------ Entries shown

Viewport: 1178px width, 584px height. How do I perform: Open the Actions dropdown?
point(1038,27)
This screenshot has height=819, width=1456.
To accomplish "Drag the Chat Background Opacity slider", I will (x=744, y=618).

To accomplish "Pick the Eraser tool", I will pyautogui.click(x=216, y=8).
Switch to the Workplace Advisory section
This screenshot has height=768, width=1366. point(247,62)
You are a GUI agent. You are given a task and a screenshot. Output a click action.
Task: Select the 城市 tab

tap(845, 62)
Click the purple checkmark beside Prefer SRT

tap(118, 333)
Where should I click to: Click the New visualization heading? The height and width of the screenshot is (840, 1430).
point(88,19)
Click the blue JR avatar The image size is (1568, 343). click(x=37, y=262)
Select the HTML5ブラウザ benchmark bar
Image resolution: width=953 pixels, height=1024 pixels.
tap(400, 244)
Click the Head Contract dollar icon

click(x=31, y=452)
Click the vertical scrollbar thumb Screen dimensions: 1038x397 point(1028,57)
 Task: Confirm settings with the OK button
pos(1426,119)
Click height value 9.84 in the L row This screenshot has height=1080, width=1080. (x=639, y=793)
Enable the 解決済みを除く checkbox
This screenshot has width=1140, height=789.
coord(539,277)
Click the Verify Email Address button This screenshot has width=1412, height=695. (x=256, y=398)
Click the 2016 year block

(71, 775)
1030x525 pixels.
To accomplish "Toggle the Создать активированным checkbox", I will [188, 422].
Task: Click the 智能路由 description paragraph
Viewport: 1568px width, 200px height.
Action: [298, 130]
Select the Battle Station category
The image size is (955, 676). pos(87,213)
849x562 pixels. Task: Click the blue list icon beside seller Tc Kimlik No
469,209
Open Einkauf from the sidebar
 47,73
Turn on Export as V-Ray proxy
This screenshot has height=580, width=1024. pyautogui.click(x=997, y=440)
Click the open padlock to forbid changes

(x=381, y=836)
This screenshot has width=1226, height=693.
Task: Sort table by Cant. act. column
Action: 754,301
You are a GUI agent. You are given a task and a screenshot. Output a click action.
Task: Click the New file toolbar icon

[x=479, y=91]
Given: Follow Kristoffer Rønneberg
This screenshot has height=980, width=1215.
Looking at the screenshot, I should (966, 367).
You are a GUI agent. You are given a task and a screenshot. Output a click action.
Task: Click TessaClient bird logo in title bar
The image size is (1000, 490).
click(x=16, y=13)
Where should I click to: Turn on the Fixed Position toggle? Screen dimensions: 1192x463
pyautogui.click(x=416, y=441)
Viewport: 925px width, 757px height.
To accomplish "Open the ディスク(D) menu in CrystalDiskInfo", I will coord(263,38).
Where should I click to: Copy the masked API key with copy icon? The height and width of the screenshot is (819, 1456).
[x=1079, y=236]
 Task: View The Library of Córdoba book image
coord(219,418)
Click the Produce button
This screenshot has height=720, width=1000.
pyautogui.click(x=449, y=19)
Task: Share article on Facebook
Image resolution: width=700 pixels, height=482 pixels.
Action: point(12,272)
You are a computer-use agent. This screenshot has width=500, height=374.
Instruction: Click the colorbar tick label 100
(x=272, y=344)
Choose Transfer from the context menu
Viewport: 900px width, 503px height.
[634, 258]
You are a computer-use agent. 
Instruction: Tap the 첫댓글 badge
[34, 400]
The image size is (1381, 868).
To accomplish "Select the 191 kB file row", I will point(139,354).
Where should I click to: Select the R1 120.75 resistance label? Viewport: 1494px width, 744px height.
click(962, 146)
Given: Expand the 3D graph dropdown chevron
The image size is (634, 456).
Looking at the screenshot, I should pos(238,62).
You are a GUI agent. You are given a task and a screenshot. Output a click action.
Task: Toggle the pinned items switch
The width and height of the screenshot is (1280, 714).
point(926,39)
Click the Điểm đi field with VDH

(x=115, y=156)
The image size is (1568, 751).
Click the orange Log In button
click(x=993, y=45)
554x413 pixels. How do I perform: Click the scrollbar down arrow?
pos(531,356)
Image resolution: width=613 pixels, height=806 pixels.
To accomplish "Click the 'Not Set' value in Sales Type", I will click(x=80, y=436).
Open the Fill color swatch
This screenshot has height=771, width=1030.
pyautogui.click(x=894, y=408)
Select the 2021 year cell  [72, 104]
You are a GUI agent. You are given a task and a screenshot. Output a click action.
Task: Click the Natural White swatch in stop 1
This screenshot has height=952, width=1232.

------------

• _Problem statement_: Copy every item above word for word, leaving nothing out.

• _Task output_:
Viewport: 1178px width, 584px height. How do I perform: Open the Actions dropdown?
point(1038,27)
This screenshot has height=819, width=1456.
To accomplish "Drag the Chat Background Opacity slider", I will (x=744, y=618).

To accomplish "Pick the Eraser tool", I will pyautogui.click(x=216, y=8).
Switch to the Workplace Advisory section
This screenshot has height=768, width=1366. point(247,62)
You are a GUI agent. You are given a task and a screenshot. Output a click action.
Task: Select the 城市 tab

tap(845, 62)
Click the purple checkmark beside Prefer SRT

tap(118, 333)
Where should I click to: Click the New visualization heading? The height and width of the screenshot is (840, 1430).
point(88,19)
Click the blue JR avatar The image size is (1568, 343). click(x=37, y=262)
Select the HTML5ブラウザ benchmark bar
Image resolution: width=953 pixels, height=1024 pixels.
tap(400, 244)
Click the Head Contract dollar icon

click(x=31, y=452)
Click the vertical scrollbar thumb Screen dimensions: 1038x397 point(1028,57)
 Task: Confirm settings with the OK button
pos(1426,119)
Click height value 9.84 in the L row This screenshot has height=1080, width=1080. (x=639, y=793)
Enable the 解決済みを除く checkbox
This screenshot has width=1140, height=789.
coord(539,277)
Click the Verify Email Address button This screenshot has width=1412, height=695. (x=256, y=398)
Click the 2016 year block

(71, 775)
1030x525 pixels.
To accomplish "Toggle the Создать активированным checkbox", I will [188, 422].
Task: Click the 智能路由 description paragraph
Viewport: 1568px width, 200px height.
Action: [298, 130]
Select the Battle Station category
The image size is (955, 676). pos(87,213)
849x562 pixels. Task: Click the blue list icon beside seller Tc Kimlik No
469,209
Open Einkauf from the sidebar
 47,73
Turn on Export as V-Ray proxy
This screenshot has height=580, width=1024. pyautogui.click(x=997, y=440)
Click the open padlock to forbid changes

(x=381, y=836)
This screenshot has width=1226, height=693.
Task: Sort table by Cant. act. column
Action: 754,301
You are a GUI agent. You are given a task and a screenshot. Output a click action.
Task: Click the New file toolbar icon

[x=479, y=91]
Given: Follow Kristoffer Rønneberg
This screenshot has height=980, width=1215.
Looking at the screenshot, I should (966, 367).
You are a GUI agent. You are given a task and a screenshot. Output a click action.
Task: Click TessaClient bird logo in title bar
The image size is (1000, 490).
click(x=16, y=13)
Where should I click to: Turn on the Fixed Position toggle? Screen dimensions: 1192x463
pyautogui.click(x=416, y=441)
Viewport: 925px width, 757px height.
To accomplish "Open the ディスク(D) menu in CrystalDiskInfo", I will coord(263,38).
Where should I click to: Copy the masked API key with copy icon? The height and width of the screenshot is (819, 1456).
[x=1079, y=236]
 Task: View The Library of Córdoba book image
coord(219,418)
Click the Produce button
This screenshot has height=720, width=1000.
pyautogui.click(x=449, y=19)
Task: Share article on Facebook
Image resolution: width=700 pixels, height=482 pixels.
Action: point(12,272)
You are a computer-use agent. This screenshot has width=500, height=374.
Instruction: Click the colorbar tick label 100
(x=272, y=344)
Choose Transfer from the context menu
Viewport: 900px width, 503px height.
[634, 258]
You are a computer-use agent. 
Instruction: Tap the 첫댓글 badge
[34, 400]
The image size is (1381, 868).
To accomplish "Select the 191 kB file row", I will point(139,354).
Where should I click to: Select the R1 120.75 resistance label? Viewport: 1494px width, 744px height.
click(962, 146)
Given: Expand the 3D graph dropdown chevron
The image size is (634, 456).
Looking at the screenshot, I should pos(238,62).
You are a GUI agent. You are given a task and a screenshot. Output a click action.
Task: Toggle the pinned items switch
The width and height of the screenshot is (1280, 714).
point(926,39)
Click the Điểm đi field with VDH

(x=115, y=156)
The image size is (1568, 751).
Click the orange Log In button
click(x=993, y=45)
554x413 pixels. How do I perform: Click the scrollbar down arrow?
pos(531,356)
Image resolution: width=613 pixels, height=806 pixels.
To accomplish "Click the 'Not Set' value in Sales Type", I will click(x=80, y=436).
Open the Fill color swatch
This screenshot has height=771, width=1030.
pyautogui.click(x=894, y=408)
Select the 2021 year cell  [72, 104]
You are a GUI agent. You are given a task and a screenshot. Output a click action.
Task: Click the Natural White swatch in stop 1
This screenshot has height=952, width=1232.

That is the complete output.